I assume you mean all generative AI? Because I don’t think AI that autonomously learns to play Super Mario is theft youtu.be/qv6UVOQ0F44
net00@lemm.ee 2 months ago
Built on a foundation of theft
Sums up all AI
PrinzKasper@feddit.org 2 months ago
BumpingFuglies@lemmy.zip 2 months ago
Can you explain how you came to that conclusion?
The way I understand it, generative AI training is more like a single person analyzing art at impossibly fast speeds, then using said art as inspiration to create new art at impossibly fast speeds.
Clasm@ttrpg.network 2 months ago
The art isn’t being made btw so much as being copy and pasted in a way that might convince you it was new.
Since the AI cannot create a new style or genre on its own, without source material that already exists to train it, and that source material is often scraped up off of databases, often against the will and intent of the original creators, it is seen as theft.
Especially if the artists were in no way compensated.
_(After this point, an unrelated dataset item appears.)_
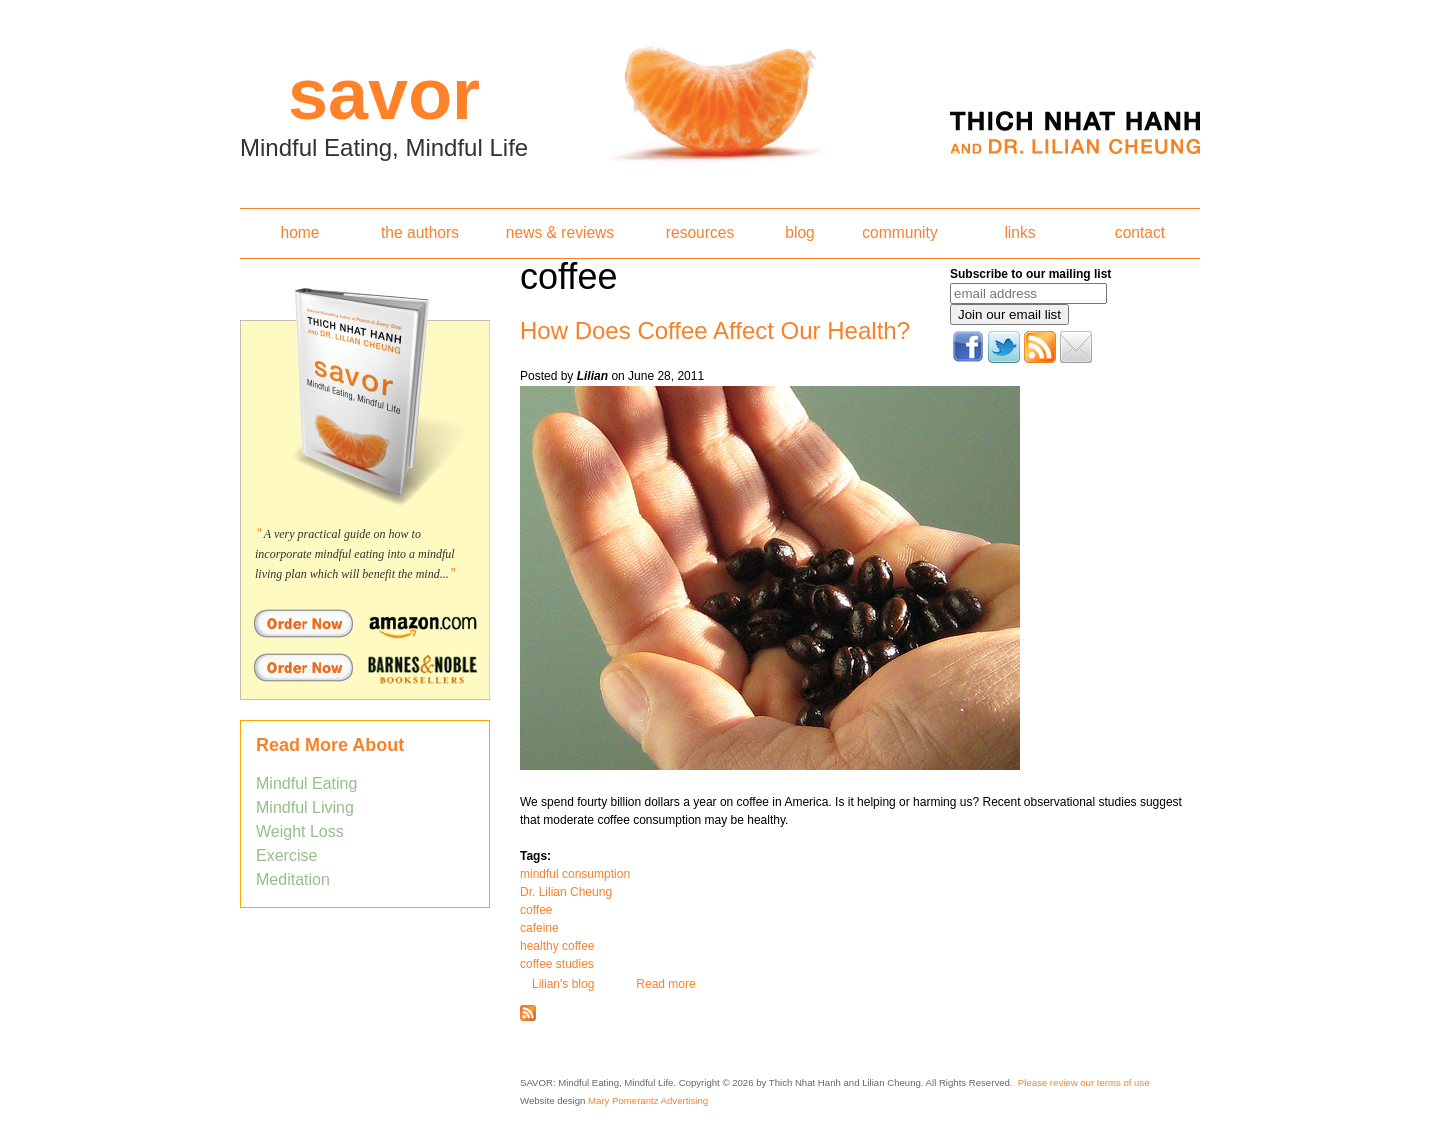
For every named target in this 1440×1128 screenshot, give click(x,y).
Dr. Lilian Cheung (566, 892)
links (1019, 232)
paw@feddit.org 2 months ago
To add to your excellent comment:
It does not ask if it can copy the art nor does it attribute its generated art with: “this art was inspired by …”
I can understand why creators unhappy with this situation.
gap_betweenus@lemmy.world 2 months ago
With this logic photography is a painting, painted at an impossible high speed - but for some reasons we make a difference between something humans make and machines make.
ribhu@lemmy.world 2 months ago
That’s a blanket statement. While I understand the sentiment, what about the thousands of “AIs” trained on private, proprietary data for personal or private use by organizations that own the said data. It’s the not the technology but the lack of regulation and misaligned incentives.
douglasg14b@lemmy.world 2 months ago
No, it sums up a very specific type of AI…
Blanket statement are dumb.
Mirodir@discuss.tchncs.de 2 months ago
Does it? I worked on training a classifier and a generative model on freely available galaxy images taken by Hubble and labelled in a citizen science approach. Where’s the theft?